As far as your personal property, well, if you can get her out, then you get your property back. You can get a court order to permit you to enter and remove your property, and you can hire an off-duty police officer to keep the peace while you're doing it. That could be a good move, if it will make it inconvenient for her to live there and would cause her to move out on her own.

But, a lot of this will make you look like you don't care about your son's interests from the court's perspective, so it's a double edged sword. Under the circumstances, you may be better off allowing her to stay there until you resolve the custody matters, and having your support obligation reduced to offset the fair market rental value of the home.

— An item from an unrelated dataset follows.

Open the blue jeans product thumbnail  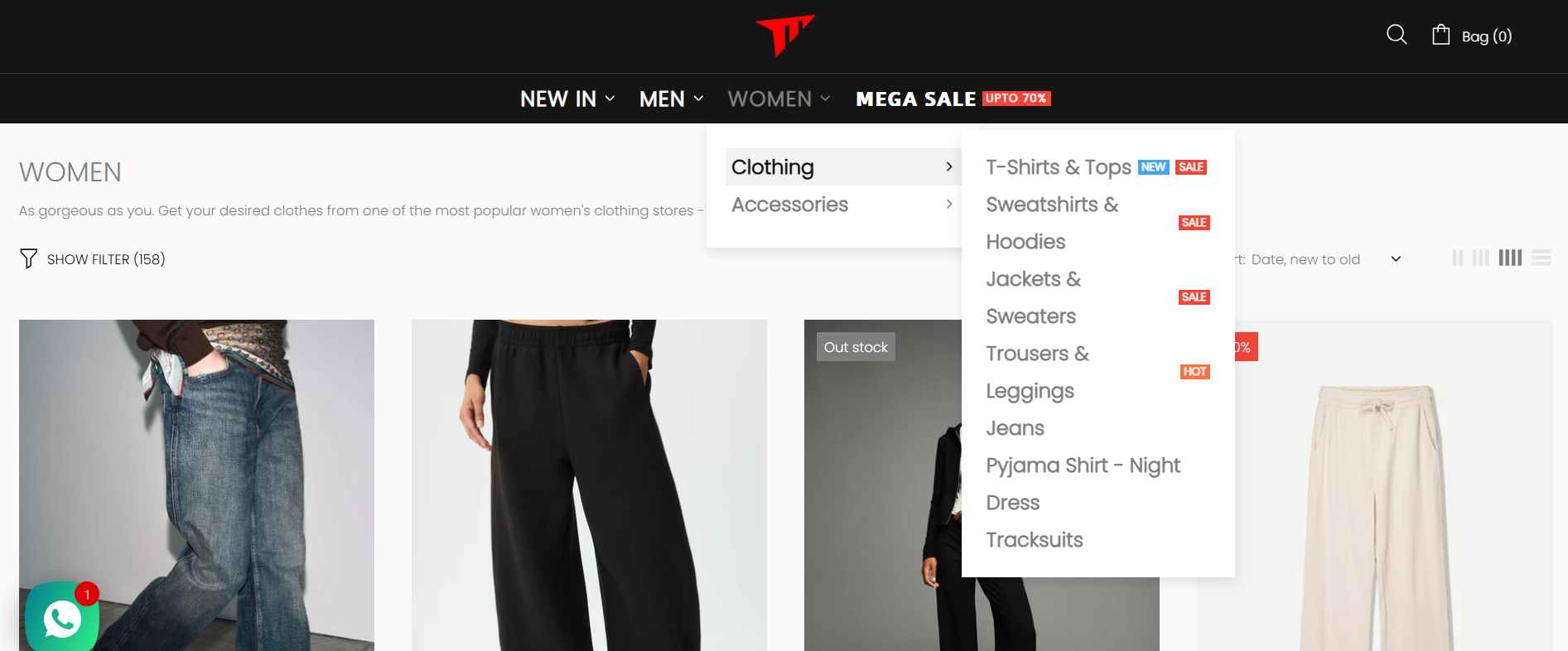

It might work out negative, so that she would still owe you. If so, then that might encourage her to move out.

>3b. If I were to obtain my house again, where would my son end
>up? With me? Or with her and her family?

It's up to the court, which will try to determine the child's best interests. The court will appoint either a minor's attorney (GAL) or a custody evaluator) to try to determine the child's interests and report back. Which one usually depends on the laws of your state -- sometimes the court appoints both, where there's a particularly difficult custody dispute.

>4. Is it wrong to consider her dad's sexual preference and the
>influence it could have on my son?

I don't do value judgments -- "wrong" requires a moral opinion, not a legal opinion. Legally, the court can consider the grandfather's behavior, but not his sexual preference. The more interesting question is whether either the grandfather or his partner has active AIDS or just HIV. HIV is not likely a threat to the child, but active AIDS means that a person's immune system is severely compromised and that means the person will get all sorts of sicknesses which could be transmitted to the child. So, that would be your argument -- not sexual preference. Don't go there, because you will appear to be a bigot, and that will backfire.

>
>5. Can I address the HIV status of her dad and his partner as
>a potential risk to my son?

See above.

>
>6. Is there anything more you can recommend that I do to
>better my standing with the courts and FOC?

Love your kid and treat your ex with respect no matter how much you want to strangle her. If you show that you're only concerned with the child, and that you are above arguing with your ex over who did what to whom, that will come across to the court and improve your outcomes. If you try to turn this into a gender war you will get squashed like a bug.